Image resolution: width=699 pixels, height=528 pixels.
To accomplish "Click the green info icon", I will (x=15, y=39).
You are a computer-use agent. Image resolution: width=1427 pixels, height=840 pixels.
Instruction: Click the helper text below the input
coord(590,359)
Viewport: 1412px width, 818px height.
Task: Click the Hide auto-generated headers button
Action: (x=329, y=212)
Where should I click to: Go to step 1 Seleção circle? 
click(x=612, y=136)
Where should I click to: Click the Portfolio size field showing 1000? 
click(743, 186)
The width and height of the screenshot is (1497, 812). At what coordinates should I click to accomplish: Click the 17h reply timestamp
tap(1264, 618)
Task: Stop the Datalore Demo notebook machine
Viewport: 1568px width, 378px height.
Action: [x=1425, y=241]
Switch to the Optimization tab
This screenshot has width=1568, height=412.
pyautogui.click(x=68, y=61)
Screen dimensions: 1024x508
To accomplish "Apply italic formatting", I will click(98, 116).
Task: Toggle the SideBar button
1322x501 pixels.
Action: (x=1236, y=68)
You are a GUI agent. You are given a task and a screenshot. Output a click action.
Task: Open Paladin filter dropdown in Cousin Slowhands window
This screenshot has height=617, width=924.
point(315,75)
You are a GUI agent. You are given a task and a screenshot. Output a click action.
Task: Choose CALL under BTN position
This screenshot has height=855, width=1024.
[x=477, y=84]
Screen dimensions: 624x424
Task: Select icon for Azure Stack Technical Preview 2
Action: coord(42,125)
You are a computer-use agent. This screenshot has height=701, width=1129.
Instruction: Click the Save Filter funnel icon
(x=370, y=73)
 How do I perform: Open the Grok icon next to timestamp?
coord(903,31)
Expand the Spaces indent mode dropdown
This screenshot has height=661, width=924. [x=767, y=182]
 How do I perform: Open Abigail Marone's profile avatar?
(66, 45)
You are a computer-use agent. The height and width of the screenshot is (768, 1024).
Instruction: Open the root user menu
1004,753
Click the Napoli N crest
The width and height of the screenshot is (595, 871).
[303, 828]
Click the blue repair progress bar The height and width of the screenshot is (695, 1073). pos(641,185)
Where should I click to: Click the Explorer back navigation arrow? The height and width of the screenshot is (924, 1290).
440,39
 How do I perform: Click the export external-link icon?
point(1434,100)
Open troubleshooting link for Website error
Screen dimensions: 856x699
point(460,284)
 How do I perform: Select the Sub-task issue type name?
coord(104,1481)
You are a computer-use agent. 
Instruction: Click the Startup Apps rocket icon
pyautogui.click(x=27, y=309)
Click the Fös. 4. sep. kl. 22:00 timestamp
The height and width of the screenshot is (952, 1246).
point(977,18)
* * *
* **Exercise details**:
The required answer is each line of the entries containing the string "agent".

* **Problem solution**:
You are a computer-use agent. Image resolution: width=1427 pixels, height=840 pixels.
You are a GUI agent. You are given a task and a screenshot. Output a click action.
You are a GUI agent. You are given a task and a screenshot. Output a click action.
You are a computer-use agent. This screenshot has height=701, width=1129.
You are a computer-use agent. The height and width of the screenshot is (768, 1024).
You are a computer-use agent. 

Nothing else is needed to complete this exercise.